中央付近、そして反対側にも採水口のみありました。こちらもステンレス。


 函館は昭和はじめに大きな火災を経験したそうです。風が吹き荒れ、甚大な被害が出たということでした。まちの悲しい歴史ですが、函館の人々はそれを克服してきています。その一つが多くの耐火的な建築。
 それは高層化ビル建築の許可前なので時代的にも建築的にももともと送水口はついていません。それらの建物が残っているこのまちは思いっきりレトロな送水口はないだろうとの見通しをもっておりました。
 というわけで狙い目は昭和50年代付近のがっちり系送水口です。

 まずは駅前。

中央はひとつ潰しているようですが、(もしかしたら一口の採水口があった?)あまり見ない色のプレートの送水口がありました。
「下○のプ」。差込式で錆は来ているものの、蓋だけはあとからつけたようです。鎖を繋ぐ部品がかっこいいです。


検査証に「北海道」の文字。北の国に来たのだなあと実感しました。



駅前からもう一つ。赤キャップ発見。


 さて、結果から言うと、今回の函館では予想通り真鍮で金色ぴかぴかのものや、大きな馬蹄形というか逆瓢箪型のプレートのものにはであいませんでした。

 しかし、素敵だなあと思う送水口はたくさんありました。なのでご報告いたします。





【丁寧な配置(位置・系統)図たち】

 ↑それぞれの階ごとの放水口の位置が送水口の横に掲示されていました。
 送水口、採水口、そして放水口の場所は事前に当該消防署・出張所が把握しているそうですが、それをきちんと表示しているということは居住者向けなのでしょうか。観察する人にとっても嬉しいです。(東京の老舗百貨店でもやってほしい。)

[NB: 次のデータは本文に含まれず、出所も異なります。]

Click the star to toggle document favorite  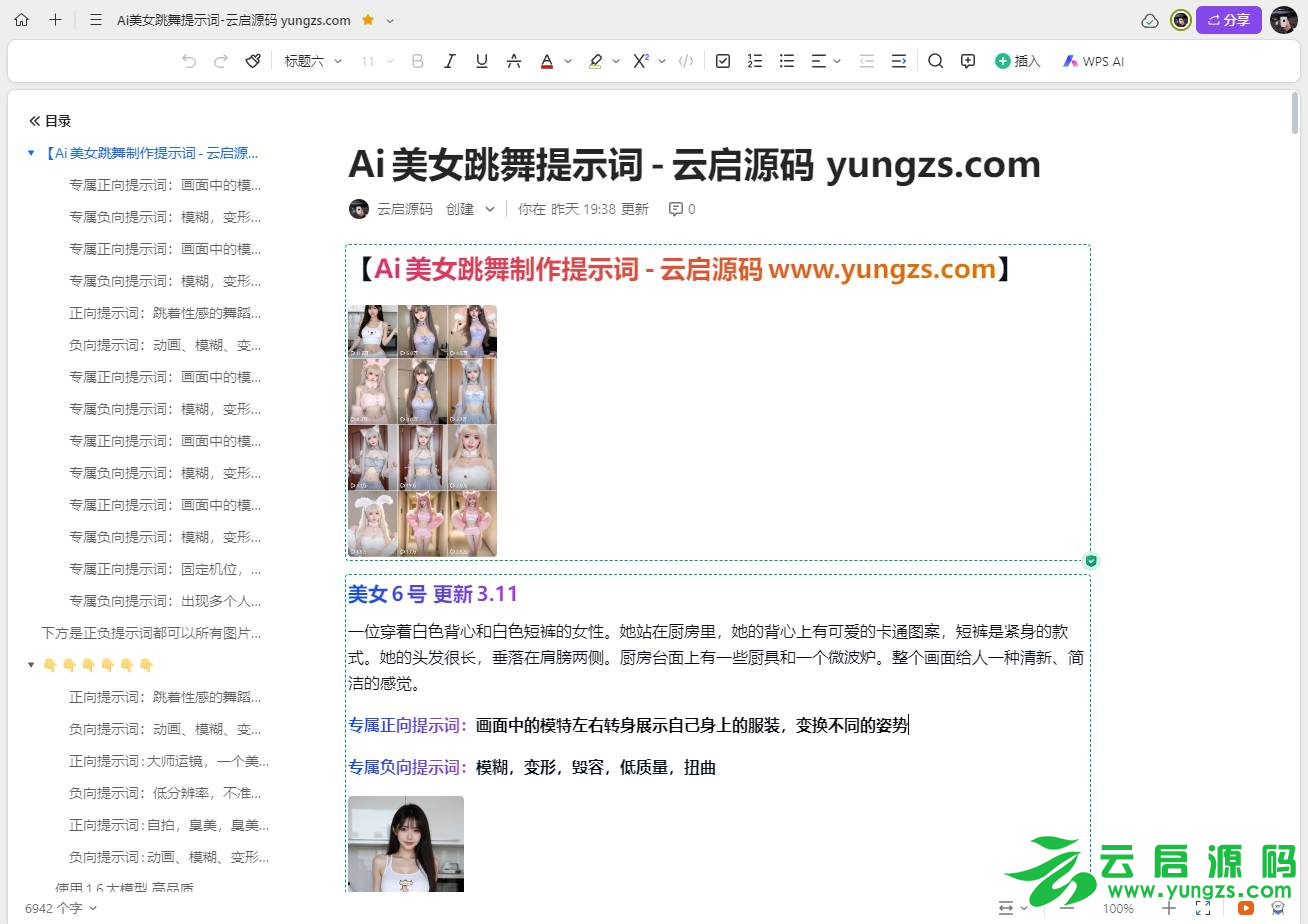(368, 19)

 これ↓も放水口の位置がわかる例。(赤プレートの方は消えていますが)
 送水口のアイコンがスタンダードなものと多少違う(角部分がTでなく+)のと、放水口のアイコンが消火栓のようであるということはありますが、全ての階について書いているのが素晴らしい。


もうひとつ。「市電通り」の文字がぐっと来ます。函館送水口。


 スプリンクラー系統図ではないのです。あくまでも連結送水管送水口の系統図。
 丁寧・・・!


【自立型の接続口付近いろいろ】
 
  隙間。
 

 おそらく後付けのステンレス枠。

次は函館の老舗百貨店、丸井今井のもので昭和49年製の物件です。
二つともちょっと短めですが。






左:スプリンクラー用は錆びている鎖。針金で緩んだ接続口の補修もあり、ごつごつ感が高められています。
右:連結送水管用。蓋と鎖を取り替えられたようですっきりスマートな風情に。

比べて観察すると飽きません。



 広い広い函館市の、中心街のほんの少しの区画をまわっただけなのですが、アクリルには出会えませんでした。ただ一つ。かつてアクリルだったというもの、それだけでした。


【摩周丸の送水口!!】
 青函連絡船の資料館となっている保存船「摩周丸」に行って参りました。
 青函連絡船。
 青函トンネルの完成とひきかえにその姿を消すことになった航路、船たち。
 そんなの夢だ、と言われた青函トンネルを実現させたのは1954年9月26日に起きた「洞爺丸事件」だと言われています。それは予測を超えた動きをした昭和29年の台風15号によって五隻の船が沈没した事件のことです。
 しかし、ここに行くと、洞爺丸事件を事件と呼ぶのは心が痛くなるほどに、青函航路を大切にしてきた人たちの偉業が、熱い思いが、そして事故を防ぐための繊細な努力が伝わってきます。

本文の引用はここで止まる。